El libro reflexiona sobre la llegada de la madurez. La mitad
de la vida de un hombre. El individuo en mitad del camino. Cuando todo parece
dejado atrás y todo queda aún pendiente de hacer. Dos mundos encontrados, dos
estados temporales, pasado y futuro, cerrando un mismo círculo: “Quizá tiene ya
mi brújula más poniente que pelea”. Y en este espacio de la temporalidad donde,
frente a la memoria que es antídoto contra la ausencia, la muerte se reserva su
propio espacio en vida: “Cuesta creer que ya aparejó la muerte / el negro
galeón en el que habré de hundirme. Cuesta creer que va conmigo su calendario”.
Hay una resistencia vital, un tono celebratorio, salvaje, que se revela a pesar
de que la realidad de tánatos deslumbre como en un juego de espejos: “Así
estoy, como la cicuta con su apetencia / entre las varias veces que me muero al
día, / y los muchos días en que ansío morir y no me muero”.
Con un lenguaje deliberadamente forzado en ocasiones, y una
presencia de adjetivos que en algún momento nos conduce a Borges, trata el
autor de distorsionar la realidad, incómoda a veces, como es su negritud más
dura: la muerte, el paso del tiempo, la ausencia y el olvido. Obsesiones
humanas presentes en los poemas “Barandal”, “Bendición”, “Clepsidra” o
“Brujería”. Y es en la capacidad de emocionar, desde la reflexión sobre nuestra
propia existencia, donde el poeta alcanza gran altura literaria. He aquí el
lenguaje para un fin.
El autor entonces opera desde la misma nocturnidad, su
espacio creativo. Una nocturnidad que todo lo empapa. Y lo ejecuta también para
volcarse en el mismo hecho de vivir. Un vivir que no es la propia vida, que es
ir más allá del hecho de la mera existencia. Ese es el motivo del salvaje: una
rebeldía que toma forma en el lenguaje para volcarse en ese afán por explorar
la vida.
El verano, la infancia, la patria luminosa del pasado nos
lleva a la plenitud, como en el poema “Antídoto”: “si digo dicha digo también
infancia / […] si escribo abril también escribo beso”. Y tras los luminosos
días de la infancia, del verano, aparece el mundo nocturno bajo esa luna del
caníbal: “Hablo de esos días en que es mi viuda la noche / cuando a solas ceno
de mí / el recuerdo del jubiloso manjar de enamorarse”. Aparece también la
pérdida del padre, una ausencia que regresa como pura presencia, desde la
lejanía de la pérdida. El regreso de un tiempo que, en la madurez, nunca nos
abandona. Si el poemario muestra la devoción por la palabra, por el propio
hecho literario, en poemas como “Eco”, “Tormenta” o “Tintero”, escasamente se
acerca al amor carnal, al apetito sexual, como hiciera en su anterior poemario
Donde las diablas bailan boleros.

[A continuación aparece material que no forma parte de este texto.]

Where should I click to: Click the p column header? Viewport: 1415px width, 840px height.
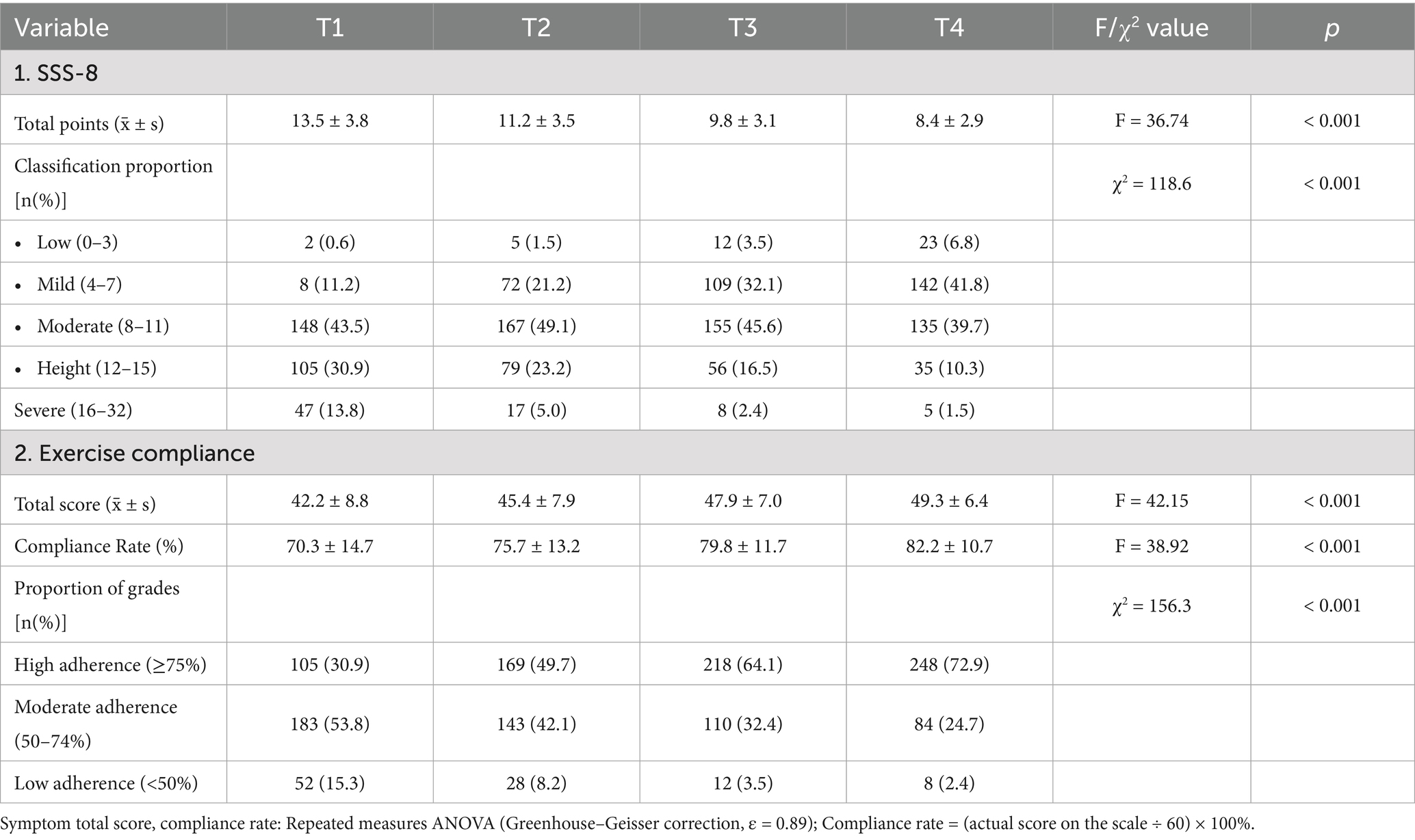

Pero a pesar de que el amor apenas es
testimonial, como un fogonazo, un esplendor, un relámpago, tiene la fuerza del
estigma: “que quien tiene el amor tiene también su quemadura”, apunta Ángel
Antonio Herrera en el poema “Deshielo”.
En Los motivos del salvaje Herrera alcanza su madurez
literaria, abordando con gran originalidad la reflexión del individuo frente a
la vida, cuando todo empieza a ser desconcertante: “más patria agolpo en el
luto que en el lirio”, atesorando una colección de sorprendentes metáforas y
escogiendo un camino estético arriesgado del que sale airoso con maestría.